In our last two posts, we’ve said that prospective clients want to hear about how you can help them solve their problems, and that the first thing they tell you is probably not what’s going to help them commit to doing what it takes to get what they want.
In fact, what gets people motivated is usually related to what Moshe Feldenkrais referred to as their “unavowed dream.”
When you elicit the dreams your clients don’t usually admit to dreaming, what you can know almost certainly is they have probably never been really seen in the light of those dreams.

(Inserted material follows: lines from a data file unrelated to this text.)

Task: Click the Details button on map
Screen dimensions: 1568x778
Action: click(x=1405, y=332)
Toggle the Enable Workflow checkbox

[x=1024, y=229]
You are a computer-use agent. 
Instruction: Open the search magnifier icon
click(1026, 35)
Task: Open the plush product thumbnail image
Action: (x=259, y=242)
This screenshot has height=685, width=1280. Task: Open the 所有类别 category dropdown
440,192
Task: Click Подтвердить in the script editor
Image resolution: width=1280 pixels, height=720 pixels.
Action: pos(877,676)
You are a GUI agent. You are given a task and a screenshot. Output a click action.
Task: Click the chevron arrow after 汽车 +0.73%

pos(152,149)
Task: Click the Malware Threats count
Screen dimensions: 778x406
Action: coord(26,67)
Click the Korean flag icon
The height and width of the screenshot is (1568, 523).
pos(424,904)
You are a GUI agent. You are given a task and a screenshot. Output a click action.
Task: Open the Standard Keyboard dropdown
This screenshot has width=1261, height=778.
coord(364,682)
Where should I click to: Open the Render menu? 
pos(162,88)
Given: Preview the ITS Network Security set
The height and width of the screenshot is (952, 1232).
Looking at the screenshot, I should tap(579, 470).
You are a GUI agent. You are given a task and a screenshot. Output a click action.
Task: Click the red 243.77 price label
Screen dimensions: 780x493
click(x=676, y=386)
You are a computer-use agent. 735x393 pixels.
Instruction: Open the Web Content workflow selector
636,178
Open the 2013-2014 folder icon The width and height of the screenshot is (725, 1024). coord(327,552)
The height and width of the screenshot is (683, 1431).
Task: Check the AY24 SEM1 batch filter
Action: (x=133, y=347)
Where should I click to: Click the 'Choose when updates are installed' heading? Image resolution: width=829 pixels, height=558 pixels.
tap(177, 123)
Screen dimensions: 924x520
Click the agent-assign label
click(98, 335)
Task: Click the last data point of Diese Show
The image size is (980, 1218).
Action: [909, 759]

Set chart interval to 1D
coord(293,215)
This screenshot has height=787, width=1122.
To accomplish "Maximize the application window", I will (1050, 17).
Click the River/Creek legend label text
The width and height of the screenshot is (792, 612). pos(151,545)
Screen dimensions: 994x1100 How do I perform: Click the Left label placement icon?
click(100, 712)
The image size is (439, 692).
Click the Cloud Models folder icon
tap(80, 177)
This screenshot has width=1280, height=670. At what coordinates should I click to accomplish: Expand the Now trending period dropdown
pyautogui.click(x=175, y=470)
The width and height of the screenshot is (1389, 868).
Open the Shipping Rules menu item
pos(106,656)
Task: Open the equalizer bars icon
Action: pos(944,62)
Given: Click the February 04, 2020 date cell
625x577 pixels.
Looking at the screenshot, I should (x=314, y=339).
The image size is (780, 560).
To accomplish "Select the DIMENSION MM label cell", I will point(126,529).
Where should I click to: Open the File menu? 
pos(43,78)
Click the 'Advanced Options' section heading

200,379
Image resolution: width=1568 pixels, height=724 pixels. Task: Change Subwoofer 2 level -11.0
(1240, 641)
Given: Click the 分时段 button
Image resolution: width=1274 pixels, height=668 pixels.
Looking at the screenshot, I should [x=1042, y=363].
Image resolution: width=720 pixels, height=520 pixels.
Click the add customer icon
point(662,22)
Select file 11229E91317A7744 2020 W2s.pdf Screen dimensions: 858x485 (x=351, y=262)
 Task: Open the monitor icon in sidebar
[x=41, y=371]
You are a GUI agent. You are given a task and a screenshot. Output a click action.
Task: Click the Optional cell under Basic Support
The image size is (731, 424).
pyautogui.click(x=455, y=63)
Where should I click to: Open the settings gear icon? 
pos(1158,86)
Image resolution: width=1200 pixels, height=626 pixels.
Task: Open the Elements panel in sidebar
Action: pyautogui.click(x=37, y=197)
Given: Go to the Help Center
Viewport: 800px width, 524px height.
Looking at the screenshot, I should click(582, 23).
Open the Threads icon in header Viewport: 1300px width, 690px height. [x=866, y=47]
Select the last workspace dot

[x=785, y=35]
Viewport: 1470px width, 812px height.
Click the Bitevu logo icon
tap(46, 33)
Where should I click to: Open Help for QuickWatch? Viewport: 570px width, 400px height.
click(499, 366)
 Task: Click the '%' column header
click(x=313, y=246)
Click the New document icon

What are you able to see in someone who stands in that light? What does it mean to be the trusted audience at the moment when another person contacts that deep place inside where it’s usually too terrifying to look? Make no mistake — it can be as terrifying to face a dream one feels no hope of attaining, as it can be to face a nightmare one feels no hope of escaping.
When you stand in that space together, what do you see in the person who is openly acknowledging an unavowed dream? What qualities allowed brought them here to this moment? What have they overcome, to arrive at today? Who did they have to be, to knock on your door, asking for help?
Become a mirror for your clients. Tell them who they are to you. Let them know they are seen in the fullness of their humanity. Acknowledgement is a profound gift, and when it opens toward another person, it also opens toward your own heart, allowing the other person to see who you are.
What part of yourself do you have to give acknowledge, in order to be a person who can hold that sacred space for another human being, and then speak the truth about the person you see there?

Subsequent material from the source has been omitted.